[Saved entries]
* * *

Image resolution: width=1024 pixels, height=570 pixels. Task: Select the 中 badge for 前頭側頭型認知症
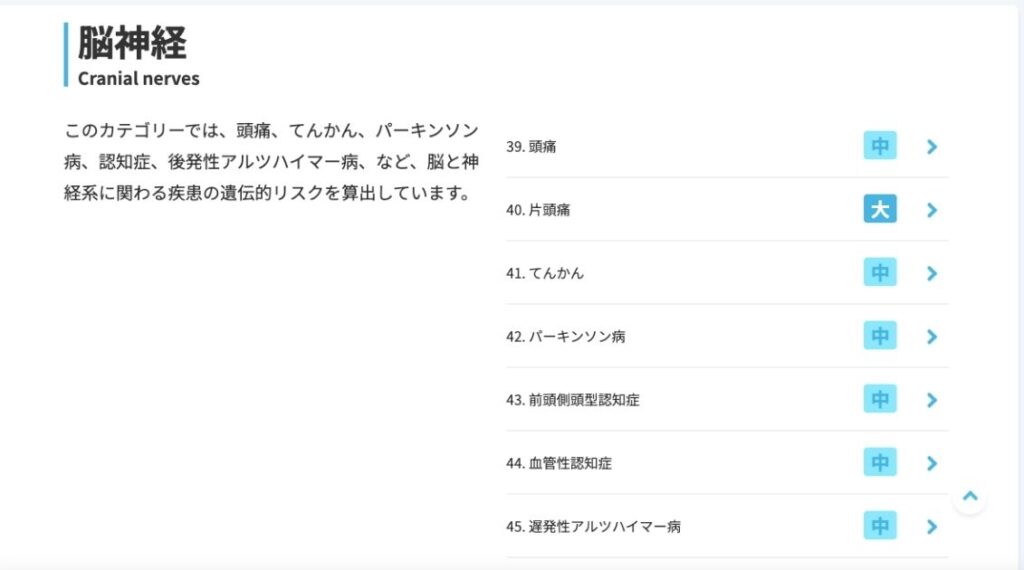point(880,400)
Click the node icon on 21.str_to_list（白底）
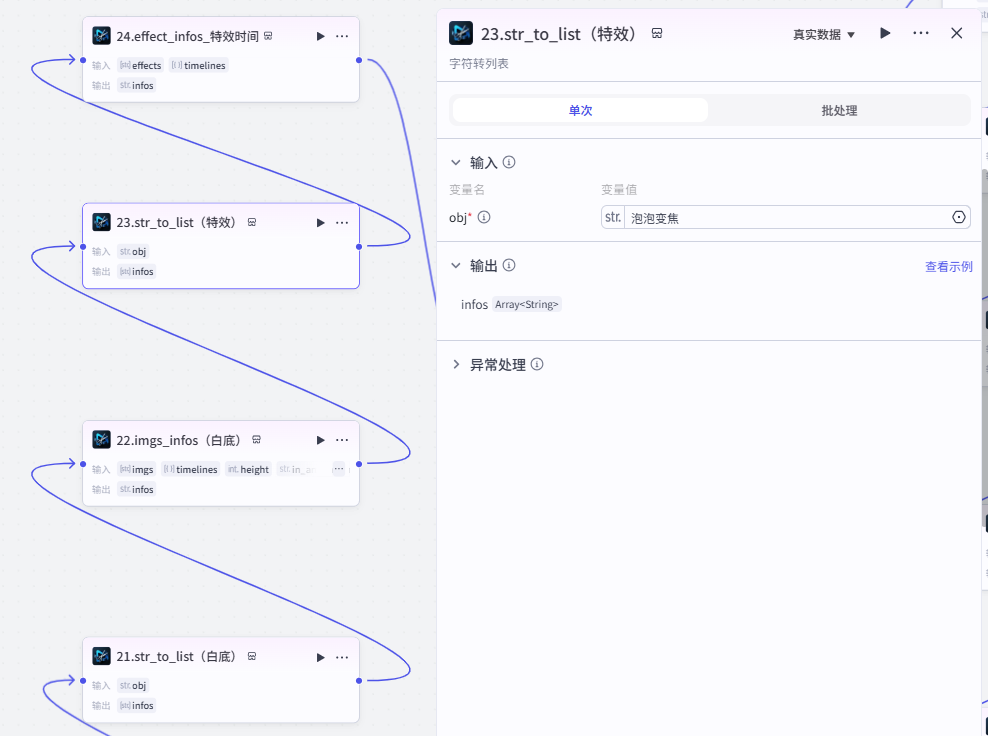Screen dimensions: 988x736 tap(101, 656)
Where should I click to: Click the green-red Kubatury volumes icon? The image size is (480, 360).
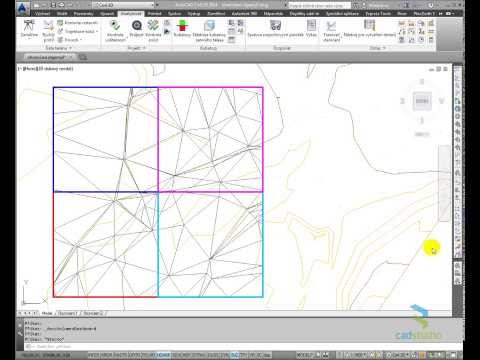point(182,25)
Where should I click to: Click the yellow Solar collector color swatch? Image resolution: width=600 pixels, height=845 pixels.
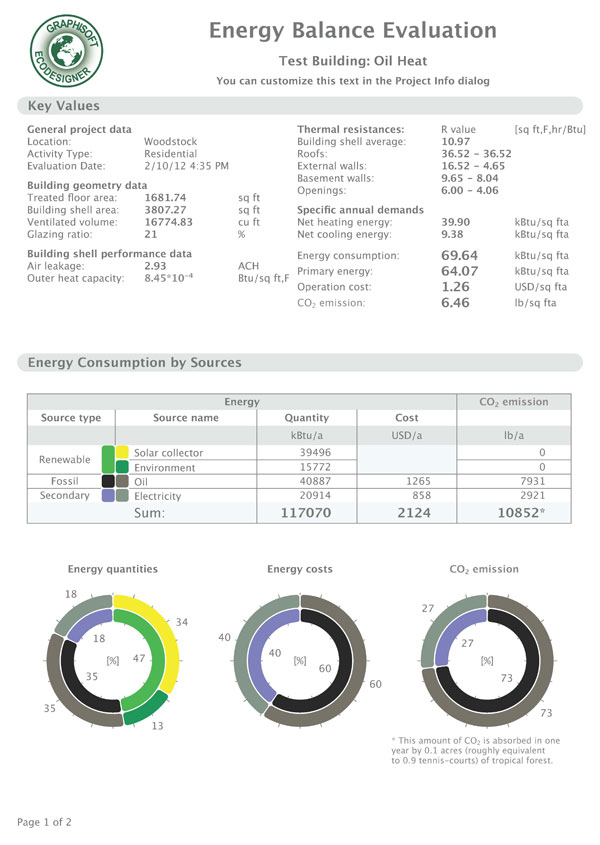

* * *

▶ INSTRUCTIONS FOR THE TASK:
The lines to return run from the line containing "Where should I click to: Click the green-red" through the last line of the records. Give them exactly, omitting pictures.

▶ ANSWER SPACE:
Where should I click to: Click the green-red Kubatury volumes icon? The image size is (480, 360).
point(182,25)
Where should I click to: Click the yellow Solar collector color swatch? Image resolution: width=600 pixels, height=845 pixels.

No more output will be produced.